**Provided material**:
──────

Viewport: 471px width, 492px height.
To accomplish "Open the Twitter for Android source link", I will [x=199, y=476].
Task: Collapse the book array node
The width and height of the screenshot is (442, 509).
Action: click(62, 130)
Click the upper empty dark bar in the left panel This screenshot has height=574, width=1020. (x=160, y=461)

──────

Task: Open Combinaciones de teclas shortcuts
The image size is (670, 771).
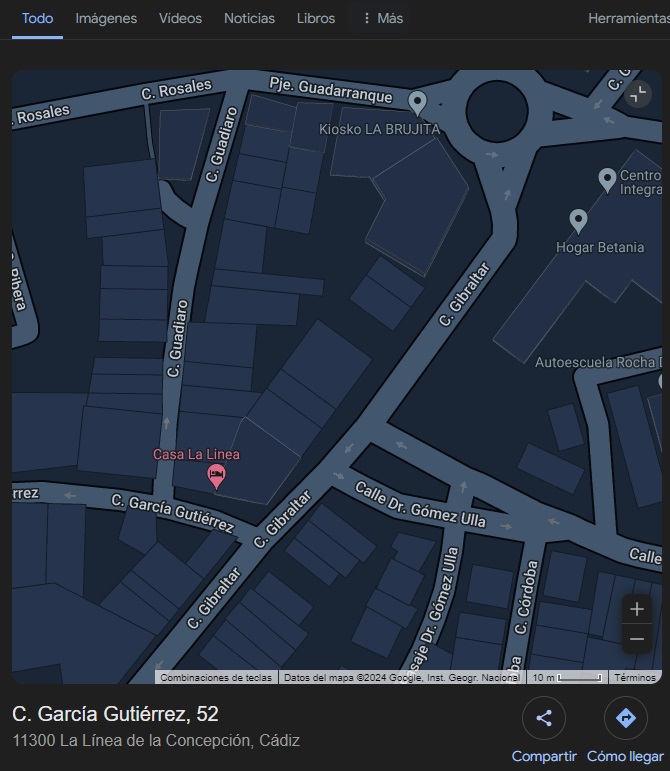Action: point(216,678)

──────

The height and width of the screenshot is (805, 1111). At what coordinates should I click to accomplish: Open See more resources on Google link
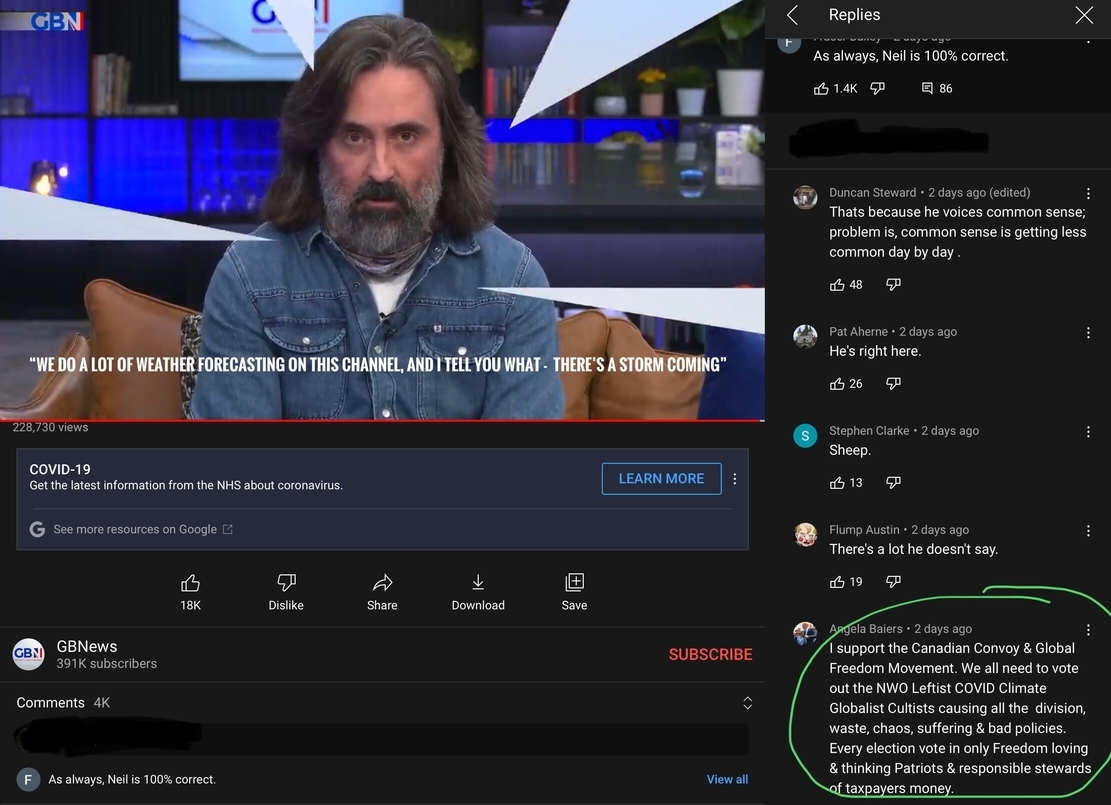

──────

**Exercise aim**:
Return the span of lines in the data above that opens at the line with "Viewport: 471px width, 492px height." and closes at the line with "Click the upper", exactly, ends included, nothing else.

**Completed task**:
Viewport: 471px width, 492px height.
To accomplish "Open the Twitter for Android source link", I will [x=199, y=476].
Task: Collapse the book array node
The width and height of the screenshot is (442, 509).
Action: click(62, 130)
Click the upper empty dark bar in the left panel This screenshot has height=574, width=1020. (x=160, y=461)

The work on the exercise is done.